◆ Work required: Filter these records by the string "will", copying each line that holds it.

-- Data for this task follows --

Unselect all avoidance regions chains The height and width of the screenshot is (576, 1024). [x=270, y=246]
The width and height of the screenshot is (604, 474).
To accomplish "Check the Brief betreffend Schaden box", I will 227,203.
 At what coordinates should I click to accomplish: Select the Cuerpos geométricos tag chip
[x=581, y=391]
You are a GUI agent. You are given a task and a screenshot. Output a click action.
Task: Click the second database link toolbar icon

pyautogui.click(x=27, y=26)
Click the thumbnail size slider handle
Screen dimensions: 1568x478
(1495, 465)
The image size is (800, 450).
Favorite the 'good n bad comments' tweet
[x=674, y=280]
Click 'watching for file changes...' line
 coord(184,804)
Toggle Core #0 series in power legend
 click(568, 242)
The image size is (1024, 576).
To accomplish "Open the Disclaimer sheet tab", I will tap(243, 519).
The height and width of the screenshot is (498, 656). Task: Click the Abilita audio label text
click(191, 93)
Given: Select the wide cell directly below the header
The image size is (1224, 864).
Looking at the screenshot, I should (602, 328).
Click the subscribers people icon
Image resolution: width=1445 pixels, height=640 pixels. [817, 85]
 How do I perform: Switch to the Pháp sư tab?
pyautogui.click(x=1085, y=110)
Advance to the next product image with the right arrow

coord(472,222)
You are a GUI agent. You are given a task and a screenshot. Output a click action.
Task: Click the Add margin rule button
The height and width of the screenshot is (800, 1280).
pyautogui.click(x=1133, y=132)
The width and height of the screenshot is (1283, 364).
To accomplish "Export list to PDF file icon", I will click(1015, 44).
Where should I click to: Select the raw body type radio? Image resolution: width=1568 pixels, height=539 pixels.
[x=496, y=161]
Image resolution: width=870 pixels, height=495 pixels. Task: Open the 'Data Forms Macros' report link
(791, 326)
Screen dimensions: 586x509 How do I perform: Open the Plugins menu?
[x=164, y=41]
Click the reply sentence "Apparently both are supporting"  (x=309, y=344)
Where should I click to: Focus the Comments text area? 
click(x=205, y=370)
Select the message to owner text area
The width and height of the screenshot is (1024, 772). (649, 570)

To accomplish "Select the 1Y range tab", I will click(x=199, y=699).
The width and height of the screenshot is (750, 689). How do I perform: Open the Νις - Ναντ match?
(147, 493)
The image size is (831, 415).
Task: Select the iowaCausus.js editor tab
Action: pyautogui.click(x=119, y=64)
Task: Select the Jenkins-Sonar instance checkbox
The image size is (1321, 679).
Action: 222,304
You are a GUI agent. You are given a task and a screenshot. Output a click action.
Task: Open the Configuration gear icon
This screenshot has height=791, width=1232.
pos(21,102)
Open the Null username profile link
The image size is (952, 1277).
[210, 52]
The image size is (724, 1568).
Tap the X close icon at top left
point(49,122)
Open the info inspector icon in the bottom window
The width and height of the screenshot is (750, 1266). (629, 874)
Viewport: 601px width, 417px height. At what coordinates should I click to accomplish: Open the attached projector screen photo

-- Data for this task concluded --

◆ Your response:
To accomplish "Check the Brief betreffend Schaden box", I will 227,203.
To accomplish "Open the Disclaimer sheet tab", I will tap(243, 519).
To accomplish "Export list to PDF file icon", I will click(1015, 44).
To accomplish "Select the 1Y range tab", I will click(x=199, y=699).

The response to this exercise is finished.